Basant: The Deadliest Sport

Asem Mustafa Awan

Islamabad: Kite flying is probably the deadliest sport in Pakistan, and the official count is unknown, but in the days to come, many will be killed by the killer thread that is made with chemicals and can easily slice the jugular vein or the neck.
There will be people falling off the rooftops with eyes focused on the thread, people getting crushed by the ongoing traffic as they fail to see the approaching vehicle, transformers exploding owing to metallic wires, and lastly, aerial firing claiming human lives between the rival kite flyers. Innocent people who happen to be at the wrong place at the wrong time pay the price for their lives.

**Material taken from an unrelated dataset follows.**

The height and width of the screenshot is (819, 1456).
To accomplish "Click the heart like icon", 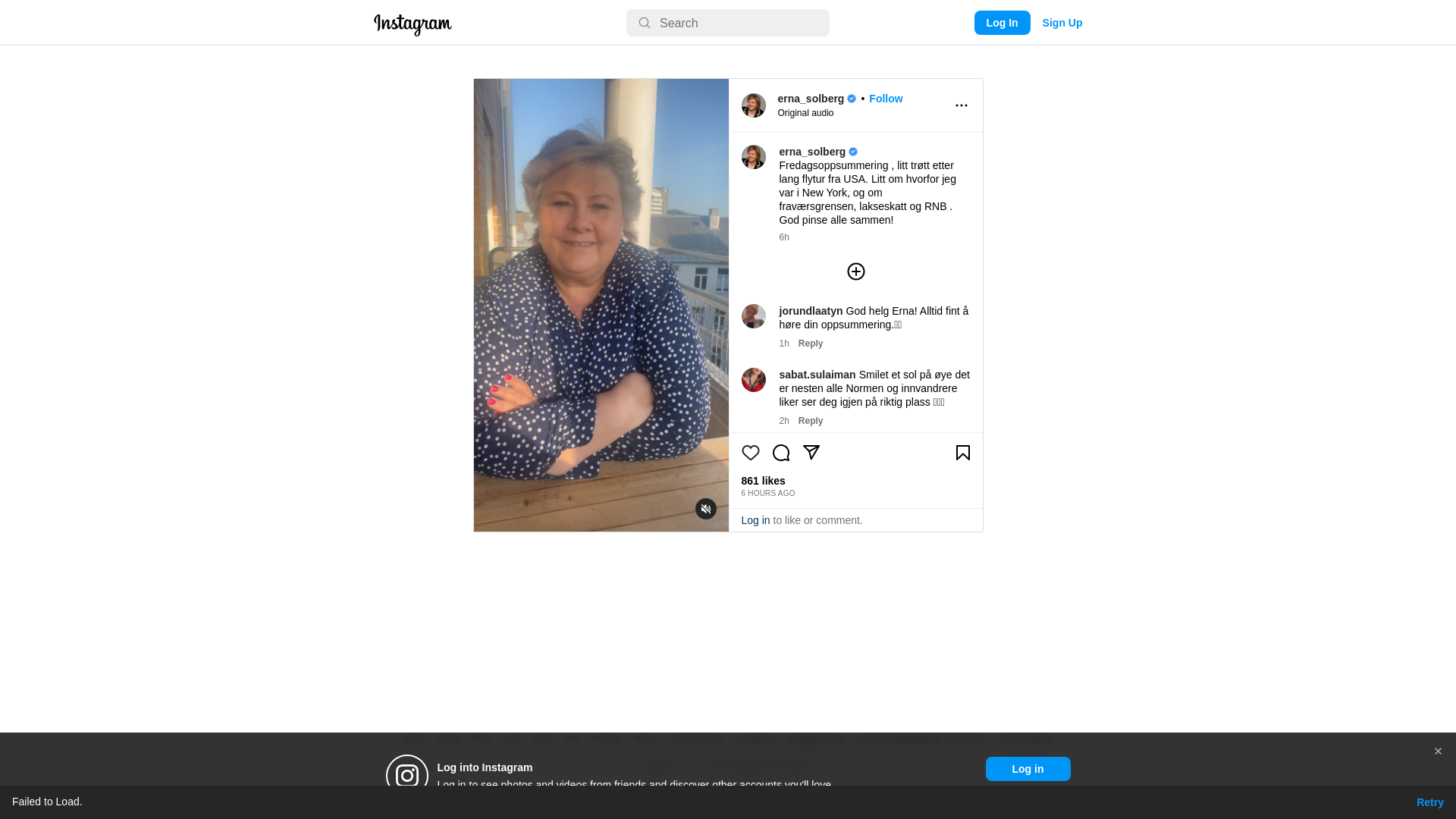I will 751,453.
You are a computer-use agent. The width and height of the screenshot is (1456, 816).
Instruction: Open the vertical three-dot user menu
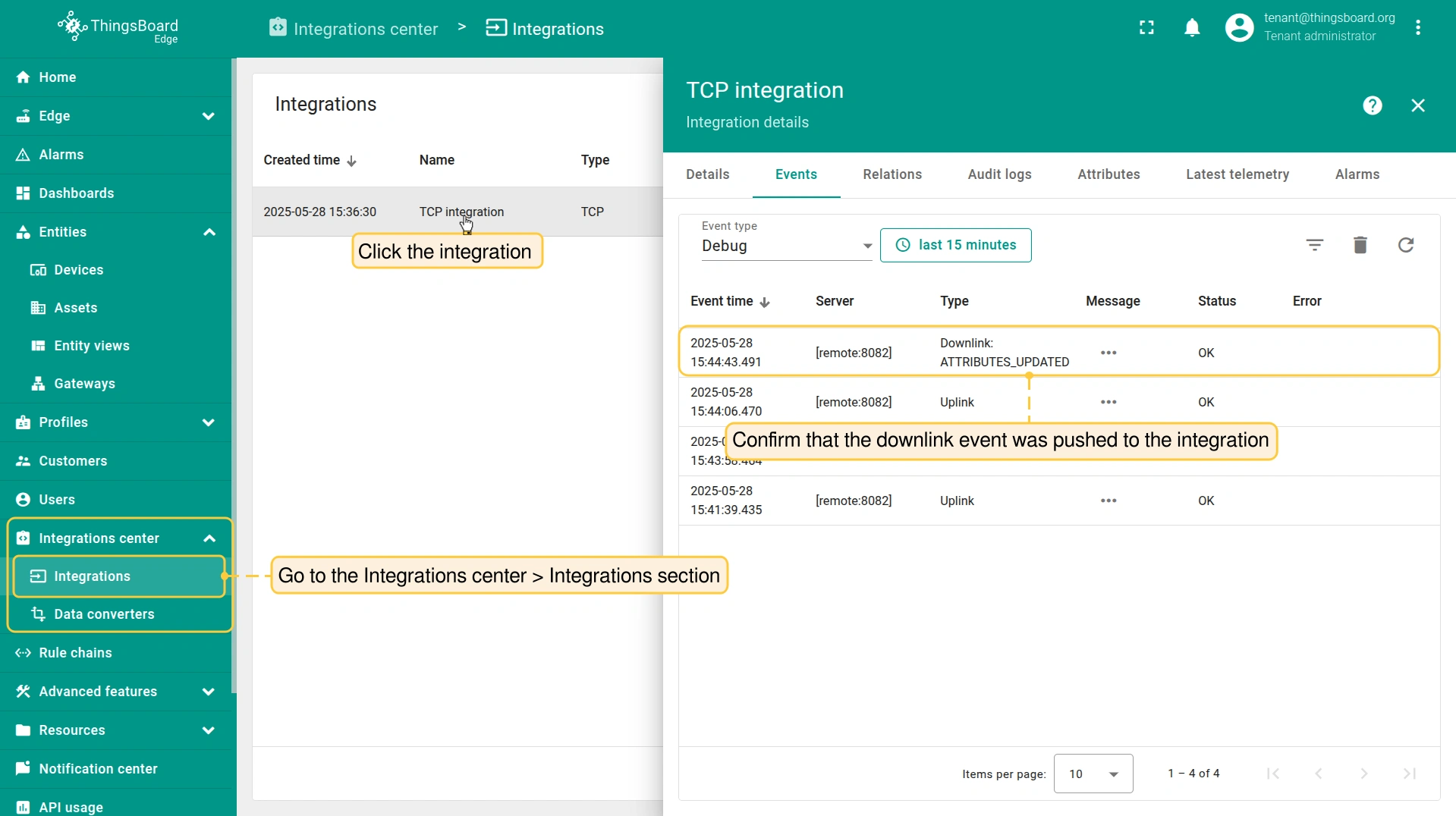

The ‘Basant Season’ (kite flying) has started, and thousands of these kites are in the skies with people holding on to their breath as the killer thread can wreak havoc anytime and anywhere.
The activity is banned by law, but where is the law in the ‘land of the pure’, a question that everyone asks but negates in the same breath?
The death count has started, and the people who are responsible are never held accountable, very much like the collateral damage that can happen anywhere in Pakistan.
Two people have died in Rawalpindi, and there have been numerous arrests, but will it stop the activity? is a question that has a negative answer.
This cultural event dates back decades and has a history, but ‘distorted history’ in the books has been taught, and now what is accepted owing to ‘policymakers then’ is deemed wrong by the ‘policymakers now’.
People have died, and this should stop, but so many deaths are unaccounted for. Will it be stopped? Barkhan The incident is not over, people are still angry, and not all family members have returned. The three dead bodies in the well—who do they belong to too?
These questions are there, and people do ask though all efforts are made to hush up the ‘dissent voices’.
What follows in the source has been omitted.